§ **What you should do**
Your answer should be only the lines below from the one with "Tap the orange 219,000 원 product price" to the one with "You are a computer-use agent. Screen", repeated exactly, ends included.

━━ Material provided

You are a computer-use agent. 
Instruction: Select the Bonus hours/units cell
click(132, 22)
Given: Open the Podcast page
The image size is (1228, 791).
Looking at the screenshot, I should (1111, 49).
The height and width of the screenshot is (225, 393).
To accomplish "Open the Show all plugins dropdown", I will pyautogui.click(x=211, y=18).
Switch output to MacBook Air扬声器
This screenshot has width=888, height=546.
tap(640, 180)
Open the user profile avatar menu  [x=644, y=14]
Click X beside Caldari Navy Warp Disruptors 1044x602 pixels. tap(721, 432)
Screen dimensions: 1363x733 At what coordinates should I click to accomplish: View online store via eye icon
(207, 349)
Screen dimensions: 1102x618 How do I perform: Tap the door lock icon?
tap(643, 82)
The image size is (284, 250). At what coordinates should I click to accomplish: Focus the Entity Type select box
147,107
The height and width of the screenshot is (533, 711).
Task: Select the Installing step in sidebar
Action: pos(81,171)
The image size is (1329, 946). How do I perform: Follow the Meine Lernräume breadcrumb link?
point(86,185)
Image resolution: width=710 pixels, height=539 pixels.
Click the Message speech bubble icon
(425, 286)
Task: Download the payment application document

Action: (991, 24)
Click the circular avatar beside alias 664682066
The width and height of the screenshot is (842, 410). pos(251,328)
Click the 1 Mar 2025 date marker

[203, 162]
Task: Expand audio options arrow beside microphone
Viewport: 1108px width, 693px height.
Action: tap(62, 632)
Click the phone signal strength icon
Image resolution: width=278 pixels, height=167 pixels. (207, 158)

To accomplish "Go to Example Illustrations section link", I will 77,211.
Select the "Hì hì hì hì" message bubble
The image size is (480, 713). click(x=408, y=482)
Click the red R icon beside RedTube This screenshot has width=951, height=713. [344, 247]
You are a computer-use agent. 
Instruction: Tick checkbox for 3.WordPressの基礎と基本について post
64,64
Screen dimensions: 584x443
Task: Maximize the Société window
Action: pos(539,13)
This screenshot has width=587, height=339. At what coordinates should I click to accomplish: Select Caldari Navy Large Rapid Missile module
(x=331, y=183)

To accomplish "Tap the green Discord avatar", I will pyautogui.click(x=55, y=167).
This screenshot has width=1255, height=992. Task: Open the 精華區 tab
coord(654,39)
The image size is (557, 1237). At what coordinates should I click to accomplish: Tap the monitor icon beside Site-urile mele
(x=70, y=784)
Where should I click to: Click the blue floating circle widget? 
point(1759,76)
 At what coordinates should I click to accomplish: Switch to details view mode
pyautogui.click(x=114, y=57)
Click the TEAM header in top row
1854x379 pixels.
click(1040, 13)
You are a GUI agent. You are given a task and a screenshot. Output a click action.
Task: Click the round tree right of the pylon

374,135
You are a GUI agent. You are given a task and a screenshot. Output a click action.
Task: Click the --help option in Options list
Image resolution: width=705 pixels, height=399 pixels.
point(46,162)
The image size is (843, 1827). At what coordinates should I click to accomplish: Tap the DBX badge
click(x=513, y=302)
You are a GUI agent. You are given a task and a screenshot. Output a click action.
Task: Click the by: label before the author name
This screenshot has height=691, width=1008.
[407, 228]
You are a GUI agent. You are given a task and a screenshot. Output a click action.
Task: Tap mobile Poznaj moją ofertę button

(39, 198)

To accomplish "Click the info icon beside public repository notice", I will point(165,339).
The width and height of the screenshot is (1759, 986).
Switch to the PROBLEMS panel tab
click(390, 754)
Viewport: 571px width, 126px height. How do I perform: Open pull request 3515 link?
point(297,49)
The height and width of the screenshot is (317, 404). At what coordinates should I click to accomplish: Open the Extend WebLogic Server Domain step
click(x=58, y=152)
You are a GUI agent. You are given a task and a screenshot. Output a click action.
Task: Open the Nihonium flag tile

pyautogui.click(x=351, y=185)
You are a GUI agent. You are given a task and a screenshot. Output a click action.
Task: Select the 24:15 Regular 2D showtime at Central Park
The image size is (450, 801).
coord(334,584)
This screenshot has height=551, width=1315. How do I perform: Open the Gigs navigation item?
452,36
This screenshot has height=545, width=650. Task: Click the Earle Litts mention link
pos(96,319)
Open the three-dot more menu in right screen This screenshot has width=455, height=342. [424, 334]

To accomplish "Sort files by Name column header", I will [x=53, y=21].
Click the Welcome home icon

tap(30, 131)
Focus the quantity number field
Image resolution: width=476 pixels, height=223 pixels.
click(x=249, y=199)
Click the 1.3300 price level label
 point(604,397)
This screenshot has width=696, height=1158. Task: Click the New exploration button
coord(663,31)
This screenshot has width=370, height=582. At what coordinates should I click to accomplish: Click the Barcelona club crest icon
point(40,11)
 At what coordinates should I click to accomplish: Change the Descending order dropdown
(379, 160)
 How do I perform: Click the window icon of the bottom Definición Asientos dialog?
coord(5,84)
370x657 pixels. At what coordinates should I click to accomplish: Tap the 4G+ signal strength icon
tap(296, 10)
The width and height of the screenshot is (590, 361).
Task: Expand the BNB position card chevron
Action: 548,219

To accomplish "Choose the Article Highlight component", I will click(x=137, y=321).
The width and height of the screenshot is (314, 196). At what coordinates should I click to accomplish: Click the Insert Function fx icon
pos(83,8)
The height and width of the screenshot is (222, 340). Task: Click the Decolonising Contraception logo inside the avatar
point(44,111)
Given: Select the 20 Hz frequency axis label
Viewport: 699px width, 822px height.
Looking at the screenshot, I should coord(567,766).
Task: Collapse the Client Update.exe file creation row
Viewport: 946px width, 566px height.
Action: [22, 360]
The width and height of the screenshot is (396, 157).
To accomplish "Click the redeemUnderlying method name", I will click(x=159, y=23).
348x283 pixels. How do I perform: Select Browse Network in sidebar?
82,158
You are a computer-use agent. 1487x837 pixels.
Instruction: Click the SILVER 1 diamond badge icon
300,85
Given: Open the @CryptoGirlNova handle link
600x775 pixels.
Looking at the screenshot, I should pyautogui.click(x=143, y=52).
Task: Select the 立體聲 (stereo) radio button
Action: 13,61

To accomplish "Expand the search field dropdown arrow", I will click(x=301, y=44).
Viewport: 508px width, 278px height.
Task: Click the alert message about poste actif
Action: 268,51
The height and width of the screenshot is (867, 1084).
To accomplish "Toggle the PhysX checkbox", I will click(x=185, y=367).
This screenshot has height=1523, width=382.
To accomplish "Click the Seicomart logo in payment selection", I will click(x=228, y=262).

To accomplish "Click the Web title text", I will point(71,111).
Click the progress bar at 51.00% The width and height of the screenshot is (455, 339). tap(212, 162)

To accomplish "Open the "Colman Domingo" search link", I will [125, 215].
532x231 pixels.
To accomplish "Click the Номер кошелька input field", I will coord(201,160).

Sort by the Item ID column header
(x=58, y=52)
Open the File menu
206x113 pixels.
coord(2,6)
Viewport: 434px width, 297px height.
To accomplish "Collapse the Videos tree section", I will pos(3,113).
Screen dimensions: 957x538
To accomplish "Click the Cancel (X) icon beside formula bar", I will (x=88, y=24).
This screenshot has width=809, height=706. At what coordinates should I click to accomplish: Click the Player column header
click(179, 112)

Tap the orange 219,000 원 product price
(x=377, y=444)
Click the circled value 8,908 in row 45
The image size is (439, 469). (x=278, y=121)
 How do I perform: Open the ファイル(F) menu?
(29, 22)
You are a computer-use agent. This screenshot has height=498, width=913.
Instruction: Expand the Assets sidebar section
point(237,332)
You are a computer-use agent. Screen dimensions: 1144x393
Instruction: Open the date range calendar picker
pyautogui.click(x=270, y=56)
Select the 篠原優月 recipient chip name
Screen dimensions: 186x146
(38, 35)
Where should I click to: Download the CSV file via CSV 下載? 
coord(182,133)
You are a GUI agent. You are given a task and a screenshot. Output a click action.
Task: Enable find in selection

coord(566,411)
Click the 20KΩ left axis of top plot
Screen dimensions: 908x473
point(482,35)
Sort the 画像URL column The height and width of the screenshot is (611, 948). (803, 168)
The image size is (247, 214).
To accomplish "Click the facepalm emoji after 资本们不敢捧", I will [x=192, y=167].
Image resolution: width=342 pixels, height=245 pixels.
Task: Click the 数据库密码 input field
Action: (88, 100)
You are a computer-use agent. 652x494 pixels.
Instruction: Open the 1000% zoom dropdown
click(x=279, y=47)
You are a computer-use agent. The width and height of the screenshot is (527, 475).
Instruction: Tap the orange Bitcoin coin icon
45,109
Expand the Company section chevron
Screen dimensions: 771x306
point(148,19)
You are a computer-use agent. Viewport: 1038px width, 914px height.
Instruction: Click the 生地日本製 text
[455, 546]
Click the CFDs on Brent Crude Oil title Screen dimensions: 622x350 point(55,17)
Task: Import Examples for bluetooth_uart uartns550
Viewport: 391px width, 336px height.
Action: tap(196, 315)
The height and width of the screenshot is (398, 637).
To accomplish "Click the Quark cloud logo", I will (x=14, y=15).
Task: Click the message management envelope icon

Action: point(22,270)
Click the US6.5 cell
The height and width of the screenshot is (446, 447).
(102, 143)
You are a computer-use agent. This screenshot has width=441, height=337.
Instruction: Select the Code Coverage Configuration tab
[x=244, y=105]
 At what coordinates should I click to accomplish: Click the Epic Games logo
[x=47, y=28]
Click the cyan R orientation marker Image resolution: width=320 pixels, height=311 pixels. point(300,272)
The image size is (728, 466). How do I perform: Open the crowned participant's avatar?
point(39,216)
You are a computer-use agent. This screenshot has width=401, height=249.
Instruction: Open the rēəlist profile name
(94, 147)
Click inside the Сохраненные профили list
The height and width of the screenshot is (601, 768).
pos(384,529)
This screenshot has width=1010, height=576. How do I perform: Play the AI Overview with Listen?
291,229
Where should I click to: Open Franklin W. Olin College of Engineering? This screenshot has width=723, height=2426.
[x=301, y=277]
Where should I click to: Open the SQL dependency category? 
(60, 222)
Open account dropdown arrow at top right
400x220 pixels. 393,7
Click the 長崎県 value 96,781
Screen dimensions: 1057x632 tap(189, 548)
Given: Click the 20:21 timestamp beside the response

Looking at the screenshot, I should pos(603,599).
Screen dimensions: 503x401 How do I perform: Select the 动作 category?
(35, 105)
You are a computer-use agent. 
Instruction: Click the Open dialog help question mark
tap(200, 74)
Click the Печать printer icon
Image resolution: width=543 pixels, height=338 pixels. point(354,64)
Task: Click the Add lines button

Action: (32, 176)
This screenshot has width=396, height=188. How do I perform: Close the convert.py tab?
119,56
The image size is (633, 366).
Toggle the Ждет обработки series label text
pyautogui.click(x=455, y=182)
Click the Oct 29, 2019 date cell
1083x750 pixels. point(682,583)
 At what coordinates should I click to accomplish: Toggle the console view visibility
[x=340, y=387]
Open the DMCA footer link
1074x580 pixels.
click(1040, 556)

━━━━

§ **Expected output**
Tap the orange 219,000 원 product price
(x=377, y=444)
Click the circled value 8,908 in row 45
The image size is (439, 469). (x=278, y=121)
 How do I perform: Open the ファイル(F) menu?
(29, 22)
You are a computer-use agent. This screenshot has height=498, width=913.
Instruction: Expand the Assets sidebar section
point(237,332)
You are a computer-use agent. Screen dimensions: 1144x393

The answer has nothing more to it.